19Papa_FrancescoPapa Francesco e gli oltre 150mila partecipanti all’incontro del Cammino Neocatecumenale: “Sono felice di incontrarvi e dire con voi: grazie! Grazie a Dio, e anche a voi, soprattutto a quanti hanno fatto un lungo viaggio per essere qui. Grazie per il “sì” che avete detto, per aver accolto la chiamata del Signore a vivere il Vangelo e ad evangelizzare… Vi accompagno e vi incoraggio: andate avanti! E, per favore, non dimenticatevi di pregare per me, che rimango qui!” Queste le parole con cui ha iniziato e concluso il discorso che ha tenuto nel campus di Tor Vergata, per ringraziare il Signore per il dono e i frutti del Cammino approdato a Roma giusto cinquant’anni fa.

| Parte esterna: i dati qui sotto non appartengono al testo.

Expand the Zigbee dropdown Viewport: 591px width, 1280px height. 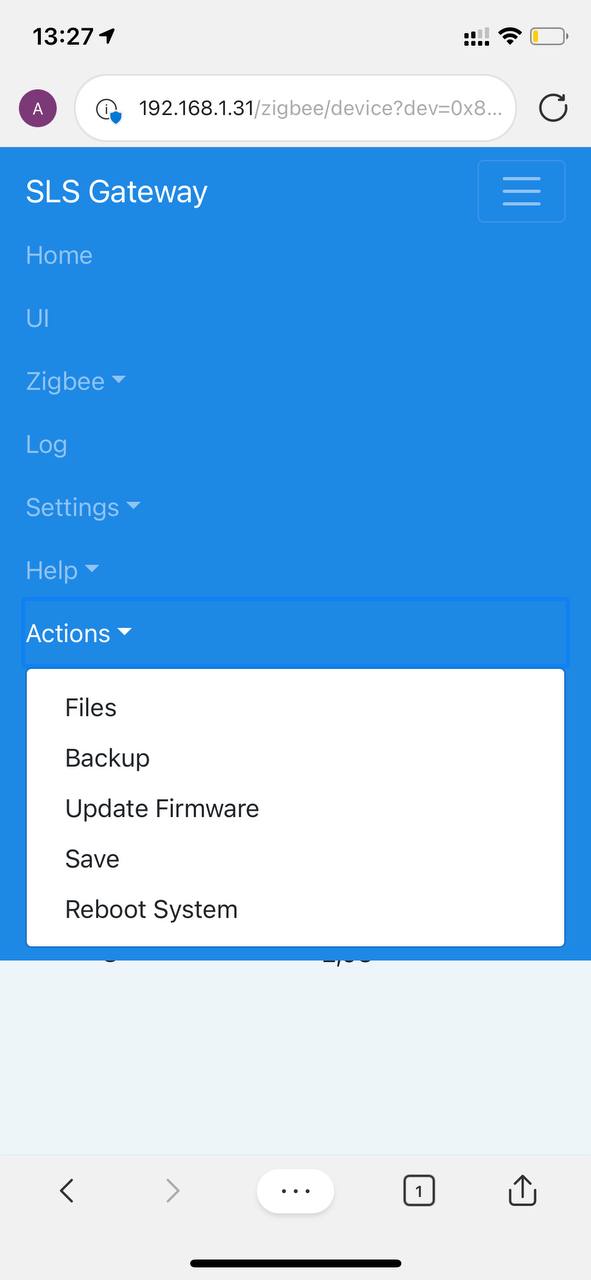76,381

“Camminare insieme è un’arte da imparare sempre, ogni giorno”, dice il Papa e suonano una conferma alle parole con cui Kiko Argüello introduce i “Diari” di Carmen Hernandez: “Cinquant’anni senza un attimo di sosta: viaggi, scrutini, visite a tante comunità a Madrid, Zamora, Barcellona, Parigi, Roma, Firenze, Ivrea… Ascoltando e ascoltando ogni fratello sulla sua vita, le sue sofferenze e la sua storia, illuminandola alla luce della fede, della croce gloriosa di Nostro Signore Gesù”.
Cinquant’anni, ma in realtà il Cammino era nato qualche anno prima in Spagna mentre, quasi in contemporanea, il documento conciliare “Sacrosantum Concilium” auspicava: “si ristabilisca il catecumenato degli adulti diviso in più gradi”. Dalle baracche di Madrid, dove era nata la prima comunità, Kiko e Carmen giunsero in Italia e, come primo atto, si recarono a Pompei per affidare a Maria questa opera, da Lei stessa ispirata.

Le comunità sono oltre 21.300 in 134 Paesi dei 5 continenti. Il Papa ha inviato 34 nuove “missio ad gentes” nel mondo e 25 “communitates in missionem” nelle zone più difficili di Roma

Da quel germoglio è cresciuto un albero con oltre 21.300 comunità, in 134 Paesi dei 5 continenti. Un cammino per riscoprire e rivitalizzare il battesimo (attraverso l’ascolto della Parola di Dio, una vita liturgica più partecipata, la testimonianza della comunione e della carità) capace di inaugurare nelle parrocchie una pastorale di evangelizzazione che raggiunga i lontani.
Un albero che dà frutti ogni mese, come profetizzato da Ezechiele: migliaia di famiglie ricostruite; generosa apertura alla vita e, come naturale conseguenza, un fiorire di numerose vocazioni al sacerdozio e alla vita consacrata; l’impegno nella evangelizzazione di famiglie o singoli (locali e itineranti), nelle parrocchie e nelle carceri.
Ed ancora: 120 seminari “Redemptoris Mater”, diocesani, missionari, internazionali, aperti in altrettante diocesi, con 2.300 seminaristi, e che hanno già donato alla Chiesa 2.380 presbiteri; 1.668 famiglie, con circa 6.000 figli, evangelizzanti in 108 paesi; tra queste famiglie, 216, sono raggruppate in “missio ad gentes”, comunità internazionali formate da 4/5 famiglie, con i loro figli, un presbitero, altri fratelli e sorelle non sposati, inviati con una “missio canonica” in zone scristianizzate o pagane; le “communitates in missionem”, intere comunità, giunte alla fine dell’itinerario neocatecumenale, che proseguono l’educazione permanente della fede trasferendosi in missione in parrocchie periferiche con quartieri pieni di immigrati e di lontani.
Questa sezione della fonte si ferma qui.